If we invent children with the new computers and make them famous, like ideas or songs that can live outside of bodies the dense logic of pop philosophers made into girl groups and donated to the museum in the images of children turned starward ? No.
This museum fantasy was about controlled demotion the krill the siphon in the eye of the muse infesting her with your desire
The end of happy endings for sad children who die young on stage
The end of watching them and hijacking that sorrow for undeserved resurrection
Not to mention
What not to mention ends there we tell-all we divulge we are no longer coy or common
Would you come back as one in your next life a Michael a child on television even a minor spectacle or near casualty of war with a small scar somewhere or tattoo so it’s harder to steal you and that vengeance that reads as ambition?

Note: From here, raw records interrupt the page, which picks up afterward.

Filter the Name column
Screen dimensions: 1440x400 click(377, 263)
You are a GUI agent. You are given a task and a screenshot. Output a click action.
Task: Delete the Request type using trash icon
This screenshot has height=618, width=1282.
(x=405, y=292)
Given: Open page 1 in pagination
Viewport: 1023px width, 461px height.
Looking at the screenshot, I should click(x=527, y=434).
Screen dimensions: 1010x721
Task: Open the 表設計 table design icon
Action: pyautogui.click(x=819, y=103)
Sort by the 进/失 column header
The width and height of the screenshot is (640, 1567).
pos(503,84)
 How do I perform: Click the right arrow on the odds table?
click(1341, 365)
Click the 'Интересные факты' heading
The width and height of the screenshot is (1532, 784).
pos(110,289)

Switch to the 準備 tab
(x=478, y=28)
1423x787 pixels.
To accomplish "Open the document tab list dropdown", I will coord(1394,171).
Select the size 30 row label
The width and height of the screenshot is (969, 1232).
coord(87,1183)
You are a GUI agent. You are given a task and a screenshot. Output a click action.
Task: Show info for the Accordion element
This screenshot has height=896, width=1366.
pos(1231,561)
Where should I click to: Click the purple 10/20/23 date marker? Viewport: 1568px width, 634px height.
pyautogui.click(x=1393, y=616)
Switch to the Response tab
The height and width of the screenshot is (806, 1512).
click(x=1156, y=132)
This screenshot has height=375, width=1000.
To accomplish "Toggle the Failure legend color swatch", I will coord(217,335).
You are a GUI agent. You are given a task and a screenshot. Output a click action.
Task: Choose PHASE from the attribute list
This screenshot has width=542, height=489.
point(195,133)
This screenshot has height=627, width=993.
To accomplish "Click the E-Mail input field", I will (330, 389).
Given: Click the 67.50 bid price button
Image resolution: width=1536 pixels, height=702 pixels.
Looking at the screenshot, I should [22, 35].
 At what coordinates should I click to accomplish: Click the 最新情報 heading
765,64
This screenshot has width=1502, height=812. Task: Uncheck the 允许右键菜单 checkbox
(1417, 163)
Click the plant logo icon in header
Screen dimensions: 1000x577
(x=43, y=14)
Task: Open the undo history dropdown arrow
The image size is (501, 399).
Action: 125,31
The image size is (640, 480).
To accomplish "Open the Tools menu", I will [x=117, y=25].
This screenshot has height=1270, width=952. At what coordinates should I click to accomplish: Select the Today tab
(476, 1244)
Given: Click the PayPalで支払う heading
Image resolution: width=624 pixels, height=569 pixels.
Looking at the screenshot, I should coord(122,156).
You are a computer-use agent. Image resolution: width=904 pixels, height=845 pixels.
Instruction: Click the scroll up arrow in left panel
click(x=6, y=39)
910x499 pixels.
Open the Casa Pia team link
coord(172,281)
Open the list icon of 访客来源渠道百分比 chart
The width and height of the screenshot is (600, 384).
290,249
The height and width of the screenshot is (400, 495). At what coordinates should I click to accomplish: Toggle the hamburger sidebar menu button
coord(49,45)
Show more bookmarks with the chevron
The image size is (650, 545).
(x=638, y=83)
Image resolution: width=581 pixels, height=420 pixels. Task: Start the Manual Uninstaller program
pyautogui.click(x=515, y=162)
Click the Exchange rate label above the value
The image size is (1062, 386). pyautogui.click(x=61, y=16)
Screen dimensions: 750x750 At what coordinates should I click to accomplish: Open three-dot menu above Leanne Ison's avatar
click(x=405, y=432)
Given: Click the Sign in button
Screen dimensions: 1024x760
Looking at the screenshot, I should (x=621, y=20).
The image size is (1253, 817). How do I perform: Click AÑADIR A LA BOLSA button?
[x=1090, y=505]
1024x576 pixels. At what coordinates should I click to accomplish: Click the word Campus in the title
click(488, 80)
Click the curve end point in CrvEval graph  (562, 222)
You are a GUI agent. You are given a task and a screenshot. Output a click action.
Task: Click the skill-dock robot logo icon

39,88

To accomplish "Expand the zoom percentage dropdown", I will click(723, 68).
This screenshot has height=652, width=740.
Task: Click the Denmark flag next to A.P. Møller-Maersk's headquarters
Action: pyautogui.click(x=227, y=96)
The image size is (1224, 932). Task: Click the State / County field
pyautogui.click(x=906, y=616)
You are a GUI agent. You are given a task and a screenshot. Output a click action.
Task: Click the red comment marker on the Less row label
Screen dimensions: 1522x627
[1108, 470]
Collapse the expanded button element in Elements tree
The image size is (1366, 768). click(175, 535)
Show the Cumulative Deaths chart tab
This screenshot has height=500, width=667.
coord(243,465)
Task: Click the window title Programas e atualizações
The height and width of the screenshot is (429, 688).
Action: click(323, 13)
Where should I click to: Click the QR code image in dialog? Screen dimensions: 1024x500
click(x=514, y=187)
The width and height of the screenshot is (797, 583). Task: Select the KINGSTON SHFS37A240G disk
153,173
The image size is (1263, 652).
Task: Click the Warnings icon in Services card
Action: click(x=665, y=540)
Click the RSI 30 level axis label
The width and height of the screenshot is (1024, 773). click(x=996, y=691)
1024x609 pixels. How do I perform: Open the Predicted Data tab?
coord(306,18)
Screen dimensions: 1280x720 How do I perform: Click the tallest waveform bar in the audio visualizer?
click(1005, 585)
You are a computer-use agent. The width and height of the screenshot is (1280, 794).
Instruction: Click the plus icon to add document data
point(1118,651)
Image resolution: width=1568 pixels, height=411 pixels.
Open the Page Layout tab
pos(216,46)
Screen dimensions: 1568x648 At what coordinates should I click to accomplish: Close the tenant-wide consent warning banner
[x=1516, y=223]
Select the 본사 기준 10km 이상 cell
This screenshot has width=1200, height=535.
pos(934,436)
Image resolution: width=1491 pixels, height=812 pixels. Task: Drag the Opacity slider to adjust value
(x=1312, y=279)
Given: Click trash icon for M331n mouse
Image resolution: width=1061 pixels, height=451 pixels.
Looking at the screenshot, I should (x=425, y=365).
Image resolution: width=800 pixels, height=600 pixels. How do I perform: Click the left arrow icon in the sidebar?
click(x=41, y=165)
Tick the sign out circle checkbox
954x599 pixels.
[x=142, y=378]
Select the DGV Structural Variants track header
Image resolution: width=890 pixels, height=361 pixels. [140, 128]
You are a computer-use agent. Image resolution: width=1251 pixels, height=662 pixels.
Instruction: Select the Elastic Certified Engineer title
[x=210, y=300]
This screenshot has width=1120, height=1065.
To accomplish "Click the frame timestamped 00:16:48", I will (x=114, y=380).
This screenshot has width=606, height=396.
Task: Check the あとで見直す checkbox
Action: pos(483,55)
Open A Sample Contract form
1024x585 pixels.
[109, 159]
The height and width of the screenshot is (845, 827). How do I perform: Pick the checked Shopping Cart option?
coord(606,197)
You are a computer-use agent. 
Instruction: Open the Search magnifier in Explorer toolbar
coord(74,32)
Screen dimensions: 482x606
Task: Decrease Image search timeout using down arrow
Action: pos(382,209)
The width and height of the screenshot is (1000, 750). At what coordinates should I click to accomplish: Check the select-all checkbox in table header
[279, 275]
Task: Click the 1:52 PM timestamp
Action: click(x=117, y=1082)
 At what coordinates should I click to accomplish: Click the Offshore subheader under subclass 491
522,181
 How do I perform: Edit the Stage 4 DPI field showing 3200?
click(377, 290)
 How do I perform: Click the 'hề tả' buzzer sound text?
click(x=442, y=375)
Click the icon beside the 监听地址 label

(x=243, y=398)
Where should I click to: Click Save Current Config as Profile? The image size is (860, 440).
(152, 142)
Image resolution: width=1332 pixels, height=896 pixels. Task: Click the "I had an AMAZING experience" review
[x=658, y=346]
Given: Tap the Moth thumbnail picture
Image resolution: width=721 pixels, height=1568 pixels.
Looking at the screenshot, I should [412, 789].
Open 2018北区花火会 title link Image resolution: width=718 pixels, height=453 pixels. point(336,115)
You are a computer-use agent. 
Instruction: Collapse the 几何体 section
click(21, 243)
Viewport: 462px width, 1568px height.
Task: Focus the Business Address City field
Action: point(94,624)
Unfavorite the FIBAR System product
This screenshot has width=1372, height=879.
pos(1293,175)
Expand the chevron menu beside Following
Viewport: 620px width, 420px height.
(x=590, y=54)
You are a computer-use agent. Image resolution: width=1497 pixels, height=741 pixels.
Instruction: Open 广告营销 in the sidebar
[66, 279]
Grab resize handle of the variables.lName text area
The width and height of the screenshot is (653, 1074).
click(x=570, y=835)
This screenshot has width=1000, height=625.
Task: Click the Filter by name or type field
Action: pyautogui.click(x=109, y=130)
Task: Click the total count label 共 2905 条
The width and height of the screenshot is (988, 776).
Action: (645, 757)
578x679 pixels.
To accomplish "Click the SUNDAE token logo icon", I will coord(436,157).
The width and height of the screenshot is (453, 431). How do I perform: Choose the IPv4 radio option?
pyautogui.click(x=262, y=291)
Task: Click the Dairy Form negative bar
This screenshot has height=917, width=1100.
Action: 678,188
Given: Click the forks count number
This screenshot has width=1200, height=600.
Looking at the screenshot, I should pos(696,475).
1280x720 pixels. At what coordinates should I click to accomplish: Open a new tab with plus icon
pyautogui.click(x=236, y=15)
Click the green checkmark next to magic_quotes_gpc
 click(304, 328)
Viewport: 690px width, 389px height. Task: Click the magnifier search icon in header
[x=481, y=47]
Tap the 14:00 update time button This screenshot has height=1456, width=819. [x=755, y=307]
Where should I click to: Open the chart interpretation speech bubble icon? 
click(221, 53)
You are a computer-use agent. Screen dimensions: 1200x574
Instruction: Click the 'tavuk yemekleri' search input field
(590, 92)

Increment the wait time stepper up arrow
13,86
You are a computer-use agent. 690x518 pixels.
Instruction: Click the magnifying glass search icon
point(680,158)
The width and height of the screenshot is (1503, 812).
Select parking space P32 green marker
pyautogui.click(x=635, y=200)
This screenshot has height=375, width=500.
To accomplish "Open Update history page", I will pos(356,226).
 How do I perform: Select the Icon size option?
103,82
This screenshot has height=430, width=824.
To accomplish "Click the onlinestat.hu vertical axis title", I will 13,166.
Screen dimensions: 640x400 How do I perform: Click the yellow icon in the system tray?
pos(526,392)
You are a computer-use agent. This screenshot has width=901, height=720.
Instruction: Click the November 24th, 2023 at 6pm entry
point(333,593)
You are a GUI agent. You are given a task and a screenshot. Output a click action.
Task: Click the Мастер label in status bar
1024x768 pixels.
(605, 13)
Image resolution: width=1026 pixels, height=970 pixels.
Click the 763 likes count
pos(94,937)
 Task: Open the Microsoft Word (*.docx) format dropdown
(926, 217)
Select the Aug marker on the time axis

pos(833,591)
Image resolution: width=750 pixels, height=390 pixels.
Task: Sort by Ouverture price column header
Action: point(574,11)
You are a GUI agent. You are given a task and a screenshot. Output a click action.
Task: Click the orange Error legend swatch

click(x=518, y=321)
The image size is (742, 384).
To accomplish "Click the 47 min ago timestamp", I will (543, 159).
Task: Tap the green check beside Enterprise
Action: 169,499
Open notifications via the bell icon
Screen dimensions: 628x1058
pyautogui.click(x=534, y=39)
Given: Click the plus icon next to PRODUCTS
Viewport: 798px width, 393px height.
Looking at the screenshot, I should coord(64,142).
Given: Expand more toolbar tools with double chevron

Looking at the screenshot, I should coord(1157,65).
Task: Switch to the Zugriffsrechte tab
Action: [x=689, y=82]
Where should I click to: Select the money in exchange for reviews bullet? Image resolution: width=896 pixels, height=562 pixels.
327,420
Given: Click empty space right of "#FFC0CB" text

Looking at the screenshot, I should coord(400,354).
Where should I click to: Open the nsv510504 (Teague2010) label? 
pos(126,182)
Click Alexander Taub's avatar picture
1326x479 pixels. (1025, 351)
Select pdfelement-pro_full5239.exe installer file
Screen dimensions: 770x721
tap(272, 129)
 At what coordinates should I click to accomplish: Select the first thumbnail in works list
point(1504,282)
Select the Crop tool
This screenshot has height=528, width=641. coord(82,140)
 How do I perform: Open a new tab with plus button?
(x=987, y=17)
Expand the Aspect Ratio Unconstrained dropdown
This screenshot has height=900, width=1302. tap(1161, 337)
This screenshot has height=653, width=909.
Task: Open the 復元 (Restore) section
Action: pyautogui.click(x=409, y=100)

An incomplete mythological world whose consummation lies outside of itself & starbirth
Watch them shatter and mend just for us just on earth
Blood gushing from a heart you love with no screen to obstruct your view, have you ever seen that?
Following up from my writing on Bieber, I’ve been thinking about the child star industry for years and likely will always be thinking about it, so here’s something different, an excerpt from the soon to be published series of poems I wrote on the topic called The Museum of Child Stars, after Michael Jackson who was working to create that museum before he died, like some kind of penance or shrine to himselves, avenging the mass or mis-production of his likeness. This work kind of entered the Ginsberg style of long elegies for a dead-immortal culture. I just learned that he wrote a book called Television was a baby crawling toward that death chamber, so the likeness makes some sense, despite it being complicated by his own posthumous reputation. Reputation is one of pillars of these industries, the worse it gets, the better for the tabloids and killers. In the final line here I’m thinking about how many kids’ injured bodies we scroll by daily if we’ve been anywhere on the internet in the past two years, no wonder we can’t recognize the barbarism of our own ritualized theater of eternal youth, pop music thirty-something cheer leaders, Balenciaga ads gone wrong and into the territory of child pornography, and the fake repentance of enablers of terrible images, etc. Gary Coleman, pictured below in all of his glory winning an NAACP award for his role on the hit television show “Different Strokes,” kind of the original Fresh Prince with a white Uncle Phil, was a security guard at Fox Hills Mall by the time I was in high school; it was very sad to see him in that uniform patrolling as kids pointed and giggled ferociously at his perceived fall from grace, his failure to exceed himself or outrun his reputation. The poem is from after their grinning tragedy museum is demolished, a dispatch from the ruins.
Don’t even have words rn but thank you for this !!